◆ PREGUNTAS ◆
A. Responde estas preguntas sobre el texto del recorrido por la avenida:
(i) ¿En qué año se construyó el edificio de departamentos del arquitecto Guillermo Álvarez?
(ii) ¿En qué año se estableció el Mercado San Cristóbal?
(iii) ¿Qué café ocupa la ochava del mercado?
B. ¿Qué estilos de las construcciones centenarias enumera el texto del recorrido por la avenida? Nómbralos todos.
C. ¿Cómo sigue el texto del recorrido por la avenida? Escribe su continuación a partir de la última oración.

Contemplo, con asombro
renovado, el edificio construido por el arquitecto Guillermo
Álvarez, otro hito de la avenida: un edificio de departamentos construido en 1930,
que se destaca por el arco monumental en su fachada y el pasaje interior
privado, que se abre desde la entrada principal. ¿En qué se habrá inspirado mi
colega?, me pregunto. La escala de la construcción y ese hueco abierto a la
ciudad me parecen tan originales como muchas construcciones europeas.
Llego al cruce con la
Avenida Independencia. Allí se erige el Mercado San Cristóbal, con sus arcos
singulares y sus muros de ladrillo. Establecido en 1882, el más antiguo de la
ciudad en actividad, fue construido en 1945 por el fecundo estudio Sánchez
Elía, Peralta Ramos y Agostini. Sobre la ochava del mercado se encuentra desde
hace cien años el Gran Café Gardel, una de las víctimas inocentes de
recicladores desinformados pero vivo y coleando, con sus veredas llenas de
parroquianos que disfrutan su café con leche matutino.
A
partir de Independencia, una serie de edificios, a cual más bello, comienza a
desfilar frente a mis ojos. Muchos se han estado renovando, mientras que otros
claman a gritos por algún mecenas que los proteja. No hay homogeneidad en la
edificación, hasta muy cerca del Congreso se intercalan conjuntos de edificios
residenciales de varios pisos con construcciones centenarias de estilos
variados: francés, español, italiano y diversas combinaciones eclécticas. Uno
puede imaginar la evolución de Buenos Aires con solo contemplar las diversas
siluetas que se despliegan cuadra a cuadra.

◆ REGISTROS DEL CONJUNTO ◆
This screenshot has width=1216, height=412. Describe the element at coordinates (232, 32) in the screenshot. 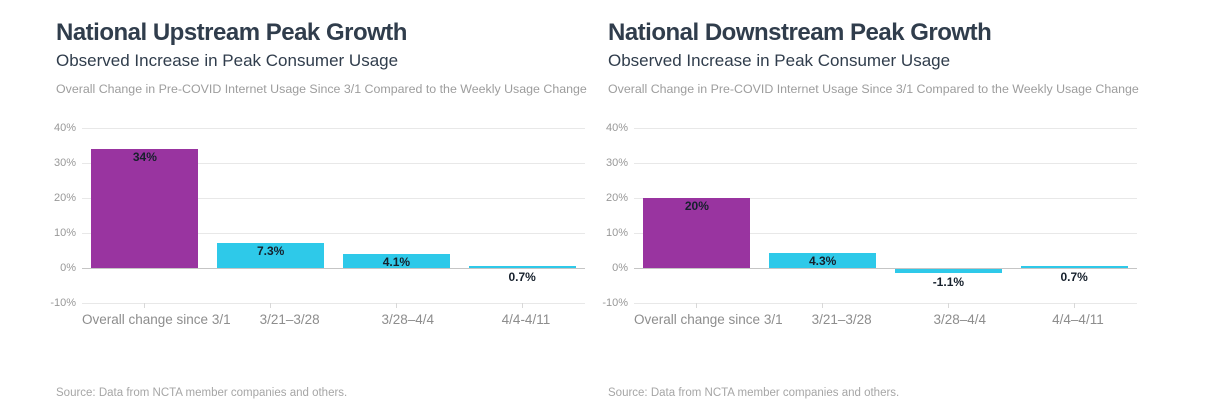

I see `chart-title: National Upstream Peak Growth` at that location.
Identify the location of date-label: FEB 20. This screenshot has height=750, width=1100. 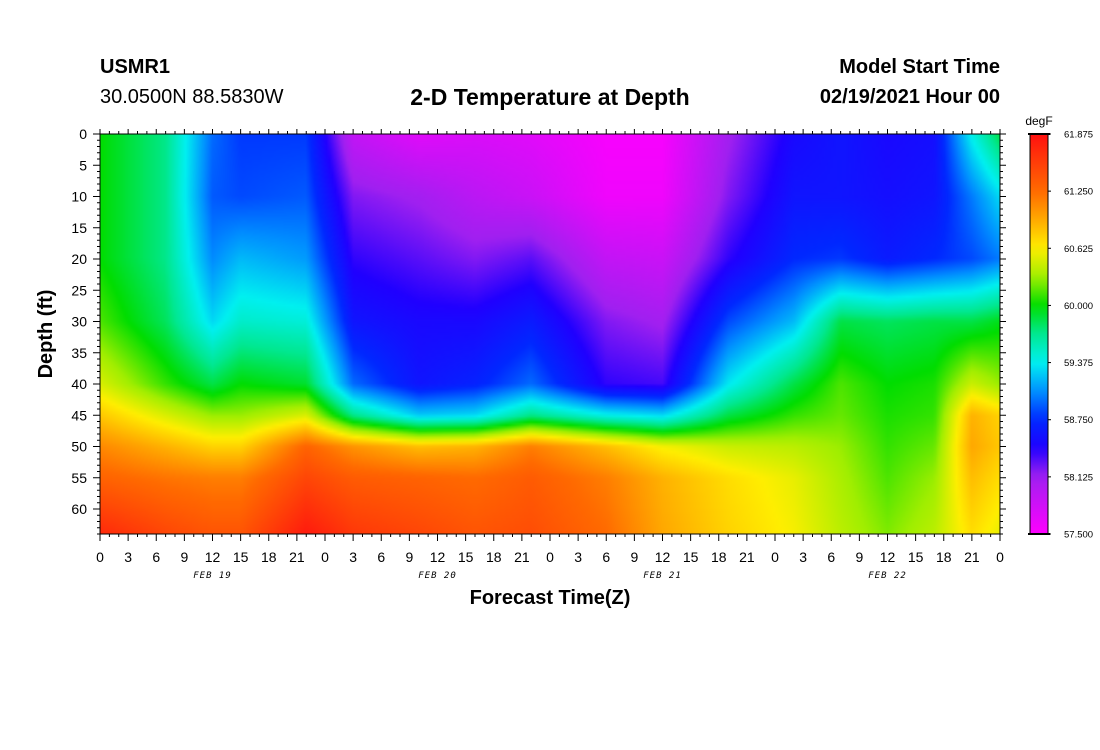
(438, 576).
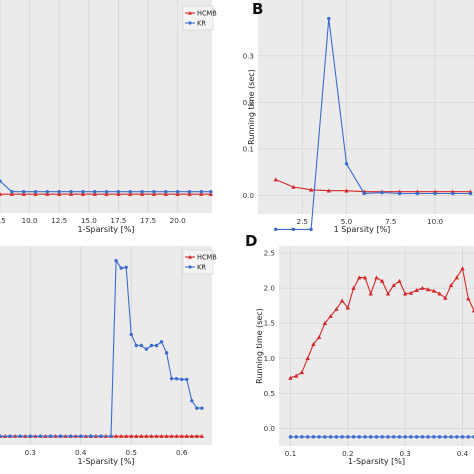 Image resolution: width=474 pixels, height=474 pixels. I want to click on y-tick-label: 0.0, so click(270, 428).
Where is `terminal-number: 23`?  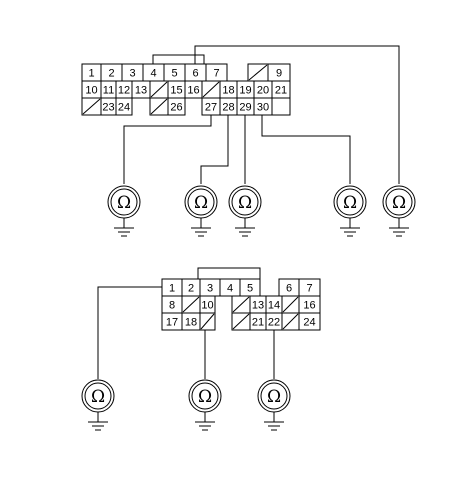
terminal-number: 23 is located at coordinates (108, 108).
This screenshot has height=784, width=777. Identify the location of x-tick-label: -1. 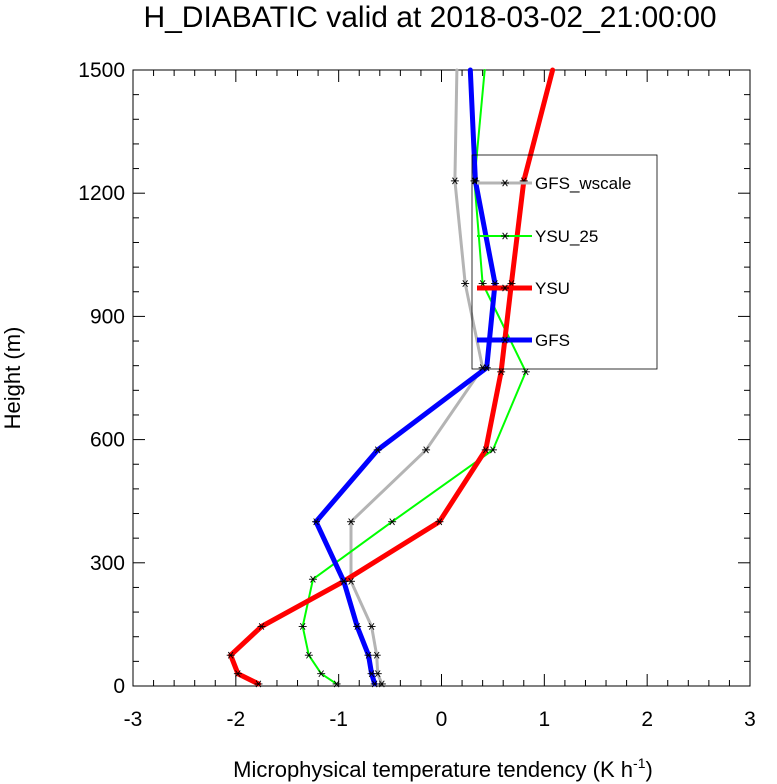
(338, 720).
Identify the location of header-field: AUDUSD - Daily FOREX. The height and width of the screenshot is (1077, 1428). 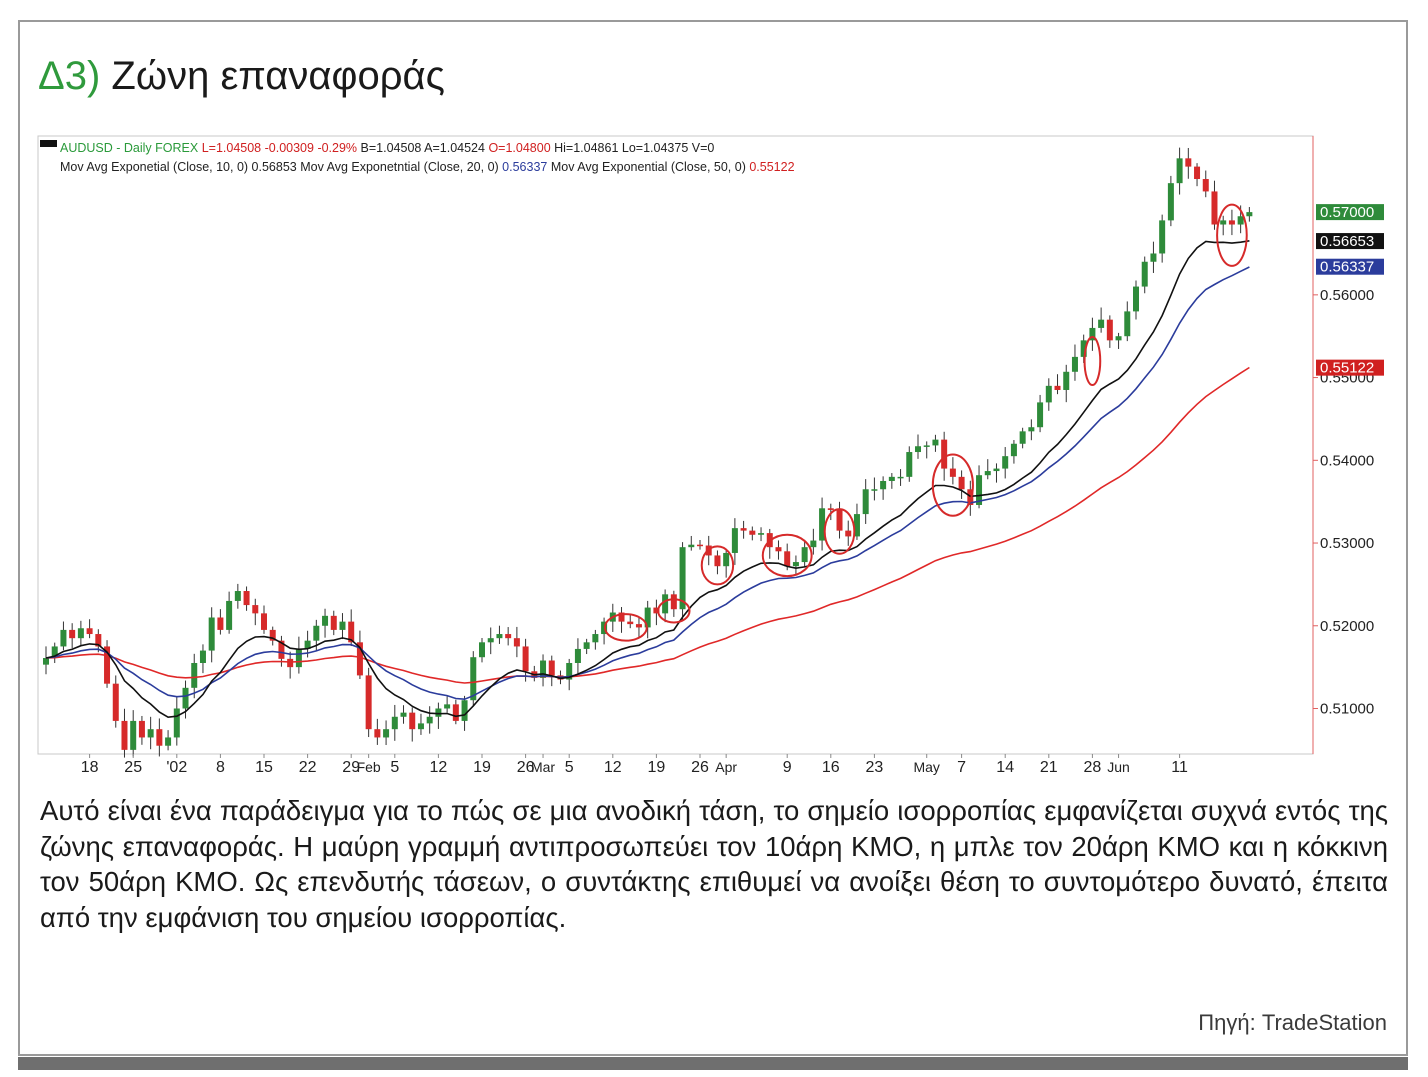
(130, 148).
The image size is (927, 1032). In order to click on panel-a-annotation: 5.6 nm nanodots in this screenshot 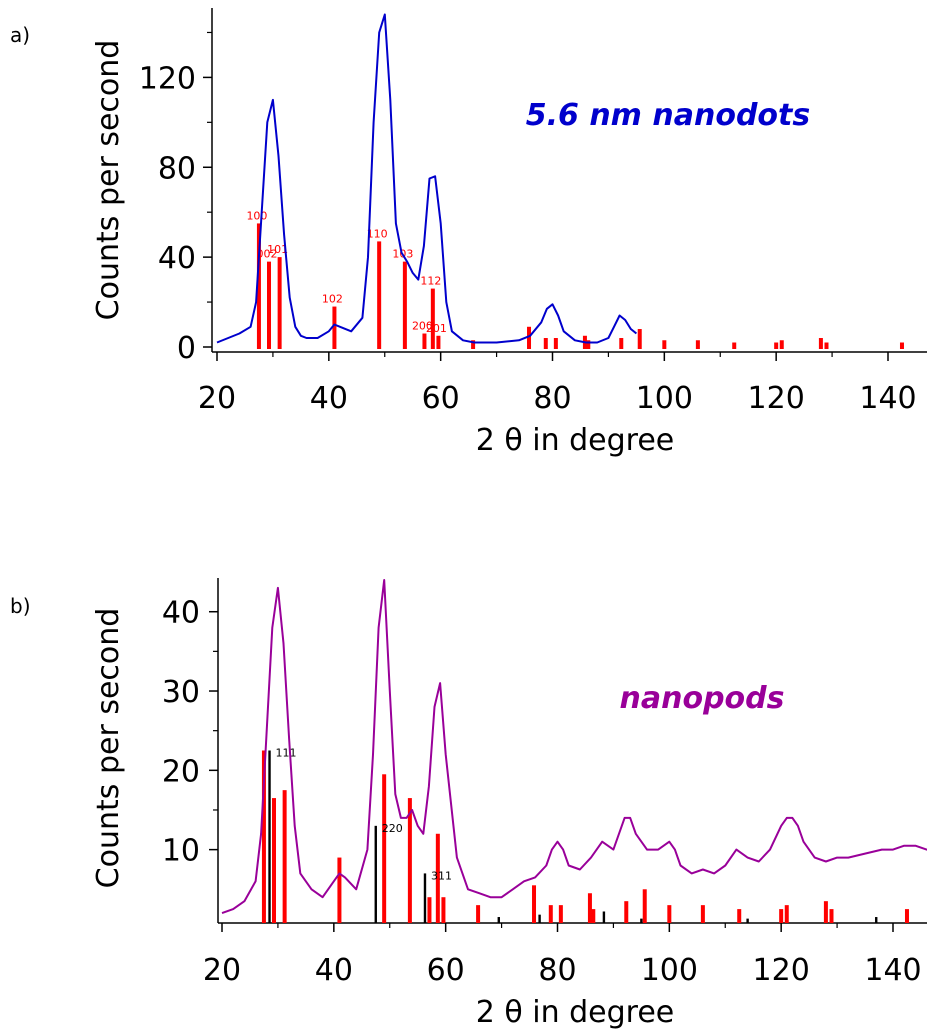, I will do `click(668, 116)`.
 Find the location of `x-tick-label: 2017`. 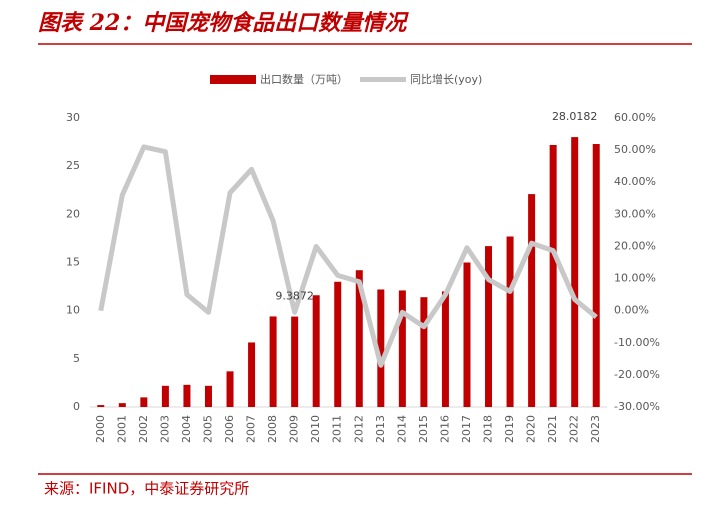

x-tick-label: 2017 is located at coordinates (466, 429).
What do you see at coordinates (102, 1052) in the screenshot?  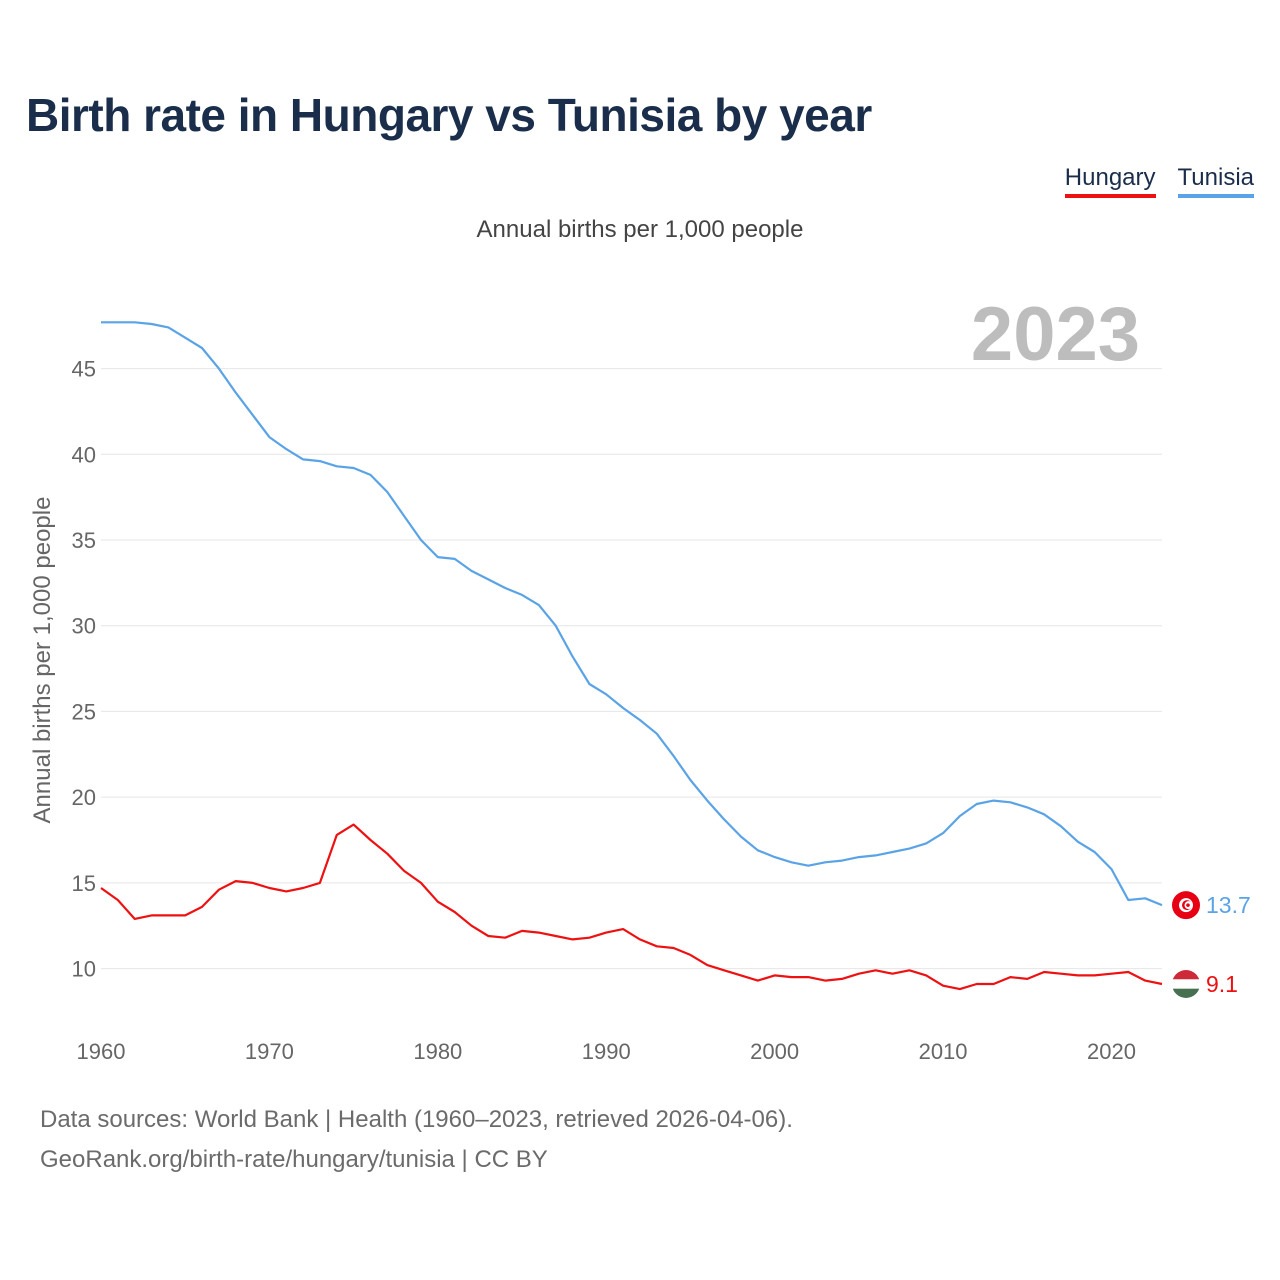 I see `x-tick-label-1960: 1960` at bounding box center [102, 1052].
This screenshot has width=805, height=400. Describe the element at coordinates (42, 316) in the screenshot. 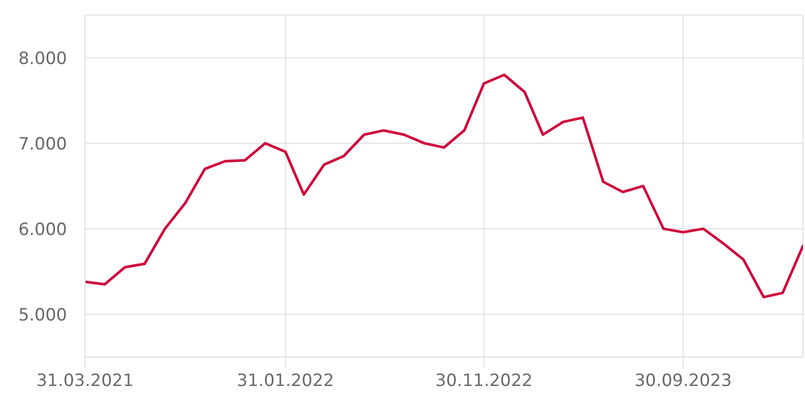

I see `y-tick-label: 5.000` at that location.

◆ RESPUESTAS DEL EJERCICIO ◆
A.
(i) En 1930.
(ii) En 1882.
(iii) El Gran Café Gardel.

B. Francés, español, italiano y diversas combinaciones eclécticas.

C.
Entretanto, agradezco a
las autoridades de la ciudad que hayan conservado faroles y carteleras del
siglo pasado. Son deliciosos. Tanto como algunos cafés con solera (Ebro y Café
del Pelado), aunque hayan sufrido la inspiración alocada de unos decoradores
bastante incoherentes, por cierto. ¿Tanto cuesta mantener líneas de diseño
originales?, rezongo sola.
Pronto me deslumbra “un
edificio de arquitectura fastuosa rematado con una cúpula, construido por
arquitectos franceses para la Asociación Española de Socorros Mutuos, reflejo
de la importancia de las asociaciones solidarias creadas por los millones de
inmigrantes que llegaron a la Argentina entre 1850 y 1930”. Mis ojos pasan de
su cúpula a las cercanas del Congreso y de la Confitería del Molino y mi
imaginación vuela hacia otros tiempos en que Argentina vivía una realidad
diferente.
Me prometo averiguar, al llegar a casa, qué personajes caminaban antaño por ahí. De ese modo les cuento que surgieron nombres emblemáticos de nuestra historia y cultura. Incontables políticos, que visitaban el Bar Victoria (cerrado desde la cuarentena), músicos como Razzano y Canaro, gente de la cultura como Duchamp o García Mansilla y una infinidad de actores que concurrían a su Sociedad a pocos metros de la avenida.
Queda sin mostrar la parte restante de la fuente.